2005-01-28 Thread StepH
Antoon Pardon a écrit :
Op 2005-01-28, StepH schreef <[EMAIL PROTECTED]>:
Thanks for you answer.
I'm new to Python (coming from C/C++).
Do you say that it's not possible to test (using unittest) if an exception
is well raised if the tested code catch it ?
How to solve this paradoxe ?  How to automaticaly test such code ?

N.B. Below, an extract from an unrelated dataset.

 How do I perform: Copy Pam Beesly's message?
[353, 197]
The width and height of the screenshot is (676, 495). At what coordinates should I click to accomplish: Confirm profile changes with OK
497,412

IMO you want something unittest are not designed for.
So why the assertRaises function in unittest ?  My goal is to test if an 
exception is well raised when a bad filename is passed to the mps2xml 
function.

Unittest are supposed to test for particular results, not for particular
behaviour within. If the expected behaviour is that calling code doesn't
see an exception raised, then the test passed if no exception was seen.
No (unless i don't well understand you), the expected behavior is to 
launch an exception if a bad filename is passed.  If no exception is 
raised, this is not normal.

You equally can't test which branch of an if statement was taken or
which parameter was given to a helper function in order to get to
the desired result.
I'm agree with out on this point, but not for the exception part...
That you internally raise an exception and catches it, is an
implementation detail, that normally is of no concern to
the tester.
I'll conclude this thred here...  In fact, I think I've to go-back to 
theory (at least about exception)...

Thanks at all fo trying to help me.  I'm new to Python, and i've not 
already embrass the "python way" completly.

See you later.
StepH.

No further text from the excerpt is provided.